What a difference a county line makes.
Jim Brennan, Rocky Point
After ex-Police Officer Michael Tedesco's guilty pleas to misconduct charges, Nassau District Attorney Kathleen Rice said it was "a win for taxpayers" that he forfeited $195,000 in termination pay and paid $3,700 in restitution. However, state law allowing him to collect his pension for the rest of his life was a mistake that the taxpayers will pay for.
Let's support our dedicated professional police, but not reward a dirty cop with a pension that will permit him a comfortable retirement.
Michael Greenfield, Oceanside
Cats responsible for bird deaths
While walking around my neighborhood in Hauppauge on a recent morning, I counted no fewer than six pet cats free to roam and hunt. Cat owners need to know the damage that their pets are doing to wildlife.
According to the Cornell Lab of Ornithology, domestic cats let out to roam kill 1.4 billion to 3.7 billion birds a year in the United States, and 6.9 billion to 20.7 billion small mammals.
Experts also tell us that cats are the single biggest reason for the demise of ground-feeding birds like bobwhite quail, a species that has largely disappeared from Long Island. The irony is that these birds eat ticks.

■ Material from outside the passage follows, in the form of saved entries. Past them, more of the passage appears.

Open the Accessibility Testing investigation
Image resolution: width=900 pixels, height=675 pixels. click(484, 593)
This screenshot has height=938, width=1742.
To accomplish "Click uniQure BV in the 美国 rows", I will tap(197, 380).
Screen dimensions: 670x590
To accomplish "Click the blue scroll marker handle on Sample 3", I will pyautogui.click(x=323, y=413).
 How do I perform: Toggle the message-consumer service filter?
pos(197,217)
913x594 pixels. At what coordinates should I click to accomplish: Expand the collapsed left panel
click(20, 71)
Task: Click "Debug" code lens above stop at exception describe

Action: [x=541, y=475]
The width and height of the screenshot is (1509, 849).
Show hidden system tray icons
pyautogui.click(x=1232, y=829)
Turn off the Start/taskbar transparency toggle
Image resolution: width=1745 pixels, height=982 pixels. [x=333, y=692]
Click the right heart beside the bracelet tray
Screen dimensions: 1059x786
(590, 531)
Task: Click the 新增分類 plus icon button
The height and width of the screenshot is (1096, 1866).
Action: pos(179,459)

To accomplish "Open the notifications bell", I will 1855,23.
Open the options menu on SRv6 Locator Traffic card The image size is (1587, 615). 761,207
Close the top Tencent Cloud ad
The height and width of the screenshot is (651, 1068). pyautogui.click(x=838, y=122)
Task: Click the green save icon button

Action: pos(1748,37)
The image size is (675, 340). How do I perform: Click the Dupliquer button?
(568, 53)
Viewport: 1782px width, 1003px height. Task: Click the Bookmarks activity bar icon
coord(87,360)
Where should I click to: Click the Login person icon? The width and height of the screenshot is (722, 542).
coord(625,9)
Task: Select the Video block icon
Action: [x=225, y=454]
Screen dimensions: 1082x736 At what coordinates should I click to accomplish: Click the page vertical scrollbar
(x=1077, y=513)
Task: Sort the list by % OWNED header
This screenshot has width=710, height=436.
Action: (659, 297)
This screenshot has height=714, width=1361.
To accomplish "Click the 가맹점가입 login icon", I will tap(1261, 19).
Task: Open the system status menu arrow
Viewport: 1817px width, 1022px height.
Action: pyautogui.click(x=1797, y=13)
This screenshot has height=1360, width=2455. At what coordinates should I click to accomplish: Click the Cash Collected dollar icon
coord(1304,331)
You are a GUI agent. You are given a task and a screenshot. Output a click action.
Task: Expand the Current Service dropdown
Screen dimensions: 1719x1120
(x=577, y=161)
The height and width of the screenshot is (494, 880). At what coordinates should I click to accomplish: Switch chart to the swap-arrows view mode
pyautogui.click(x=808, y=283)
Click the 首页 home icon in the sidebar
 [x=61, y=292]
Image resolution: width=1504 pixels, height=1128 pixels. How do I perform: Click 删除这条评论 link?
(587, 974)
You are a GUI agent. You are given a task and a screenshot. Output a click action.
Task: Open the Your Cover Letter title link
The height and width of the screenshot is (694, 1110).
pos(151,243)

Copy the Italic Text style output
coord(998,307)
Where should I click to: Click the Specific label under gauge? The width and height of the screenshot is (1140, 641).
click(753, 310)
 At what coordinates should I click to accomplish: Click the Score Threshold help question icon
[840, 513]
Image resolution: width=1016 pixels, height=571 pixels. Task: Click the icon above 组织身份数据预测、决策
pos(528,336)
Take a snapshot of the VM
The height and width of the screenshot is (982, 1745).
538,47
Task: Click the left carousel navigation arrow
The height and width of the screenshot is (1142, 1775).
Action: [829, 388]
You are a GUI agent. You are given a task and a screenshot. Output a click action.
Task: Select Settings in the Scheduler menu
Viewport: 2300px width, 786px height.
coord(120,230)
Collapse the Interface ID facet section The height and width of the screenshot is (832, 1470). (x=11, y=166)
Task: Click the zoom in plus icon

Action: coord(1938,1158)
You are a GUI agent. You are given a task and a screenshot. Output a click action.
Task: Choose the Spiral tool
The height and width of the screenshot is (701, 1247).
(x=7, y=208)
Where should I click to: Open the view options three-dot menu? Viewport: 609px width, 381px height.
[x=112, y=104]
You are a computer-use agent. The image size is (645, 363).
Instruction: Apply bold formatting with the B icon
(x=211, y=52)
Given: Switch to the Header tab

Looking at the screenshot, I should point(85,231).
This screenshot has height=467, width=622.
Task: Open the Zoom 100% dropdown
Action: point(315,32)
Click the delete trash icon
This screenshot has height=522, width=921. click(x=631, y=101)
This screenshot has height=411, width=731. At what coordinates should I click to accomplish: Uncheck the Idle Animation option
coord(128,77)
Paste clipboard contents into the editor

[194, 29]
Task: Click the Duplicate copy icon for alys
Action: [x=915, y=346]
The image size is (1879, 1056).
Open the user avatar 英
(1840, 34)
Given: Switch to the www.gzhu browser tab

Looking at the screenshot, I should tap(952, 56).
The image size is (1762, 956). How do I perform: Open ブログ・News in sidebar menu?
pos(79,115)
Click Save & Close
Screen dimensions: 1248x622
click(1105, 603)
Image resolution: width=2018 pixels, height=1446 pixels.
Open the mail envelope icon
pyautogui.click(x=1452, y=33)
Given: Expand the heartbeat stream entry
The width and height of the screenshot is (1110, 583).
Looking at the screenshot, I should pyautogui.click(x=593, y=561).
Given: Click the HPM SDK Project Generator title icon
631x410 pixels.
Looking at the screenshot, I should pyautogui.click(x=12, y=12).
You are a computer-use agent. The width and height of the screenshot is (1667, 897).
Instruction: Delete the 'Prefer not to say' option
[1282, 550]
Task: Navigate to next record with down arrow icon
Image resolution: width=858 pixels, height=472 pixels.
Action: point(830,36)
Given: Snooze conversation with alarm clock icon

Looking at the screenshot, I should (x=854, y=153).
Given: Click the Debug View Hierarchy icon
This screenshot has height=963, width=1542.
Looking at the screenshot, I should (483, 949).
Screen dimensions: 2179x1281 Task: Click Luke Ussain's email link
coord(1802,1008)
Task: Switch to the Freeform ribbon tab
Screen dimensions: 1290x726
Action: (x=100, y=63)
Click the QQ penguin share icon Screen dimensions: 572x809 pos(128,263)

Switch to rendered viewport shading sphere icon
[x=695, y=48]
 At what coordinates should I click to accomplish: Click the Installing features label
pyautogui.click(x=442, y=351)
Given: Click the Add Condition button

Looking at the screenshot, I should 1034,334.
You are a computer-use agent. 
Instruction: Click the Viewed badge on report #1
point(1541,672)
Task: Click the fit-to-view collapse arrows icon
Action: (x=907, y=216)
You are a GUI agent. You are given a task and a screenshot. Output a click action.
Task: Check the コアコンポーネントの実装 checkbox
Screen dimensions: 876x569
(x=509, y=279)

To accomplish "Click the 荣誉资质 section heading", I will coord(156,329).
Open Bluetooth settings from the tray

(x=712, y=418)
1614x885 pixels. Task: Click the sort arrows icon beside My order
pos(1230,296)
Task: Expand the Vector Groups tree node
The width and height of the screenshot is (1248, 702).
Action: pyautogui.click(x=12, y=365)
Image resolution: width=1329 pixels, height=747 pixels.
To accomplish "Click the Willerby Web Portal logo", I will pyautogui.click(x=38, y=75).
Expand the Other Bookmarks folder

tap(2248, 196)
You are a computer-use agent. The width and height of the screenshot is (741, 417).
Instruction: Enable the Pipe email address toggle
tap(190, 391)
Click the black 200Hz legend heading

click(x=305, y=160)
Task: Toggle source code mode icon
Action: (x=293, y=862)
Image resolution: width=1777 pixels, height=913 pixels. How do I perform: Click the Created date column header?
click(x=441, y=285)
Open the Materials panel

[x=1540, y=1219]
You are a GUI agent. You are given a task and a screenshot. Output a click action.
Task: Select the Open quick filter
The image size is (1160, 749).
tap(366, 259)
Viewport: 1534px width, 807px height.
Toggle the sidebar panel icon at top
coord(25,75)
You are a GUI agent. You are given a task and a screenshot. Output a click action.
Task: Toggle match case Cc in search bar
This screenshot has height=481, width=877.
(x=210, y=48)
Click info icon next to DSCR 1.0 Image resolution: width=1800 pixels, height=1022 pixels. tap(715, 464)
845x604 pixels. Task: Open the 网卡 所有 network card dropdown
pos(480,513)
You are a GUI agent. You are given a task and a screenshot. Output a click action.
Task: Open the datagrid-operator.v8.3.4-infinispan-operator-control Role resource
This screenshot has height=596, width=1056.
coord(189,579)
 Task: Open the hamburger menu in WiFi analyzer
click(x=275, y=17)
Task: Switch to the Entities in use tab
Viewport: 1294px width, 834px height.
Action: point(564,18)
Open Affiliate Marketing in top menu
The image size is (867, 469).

Cat owners must keep their pets indoors or on a leash.
Christopher Duffner, Hauppauge
GMO labels would be confusing
The New York State Legislature should avoid the mistake of voting to label genetically modified organisms ["A kernel of truth about what we eat," Opinion, May 2].
Scientists at organizations such as the American Medical Association, the Royal Society of London and the World Health Organization agree that genetically improved foods are safe -- even if organic food companies and environmentalists want us to believe otherwise because labels will help their bottom line or their scare campaigns.
Rather than driving up food costs with arbitrary labeling laws, we should reserve labels for things that are actually noteworthy. Otherwise, we risk desensitizing consumers who would see confusing labeling about genetically improved ingredients on 70 percent of the processed food they buy in the supermarket.
Will Coggin, Washington, D.C.
Editor's note: The writer is a senior research analyst for the Center for Consumer Freedom, focusing on food, alcohol and tobacco interests.
Isn't almost all the food we eat genetically modified, since the time of Gregor Mendel and his experiments crossbreeding peas in the mid-1800s?
What concerns me is the use of hybrid seed. The plants from hybrid seeds do not usually produce seeds that will germinate and provide another year of food for the future.
The abuse of hybrid seed is more important that the identification of genetically modified organisms.
Gene Scanlon, Southhampton
Clean up trash along LIRR tracks
Back in May 2011, the Long Island Rail Road admitted that it had dumped heaps of wood and steel alongside the tracks, and that cleanup would become a priority ["Trash by the tracks," News, May 1, 2011].
I have not seen one change in the debris that is along the tracks, right down to shovels, buckets and other still-usable work material.
The LIRR should use these discarded materials or reinstate its Trash Into Cash scrap metal program.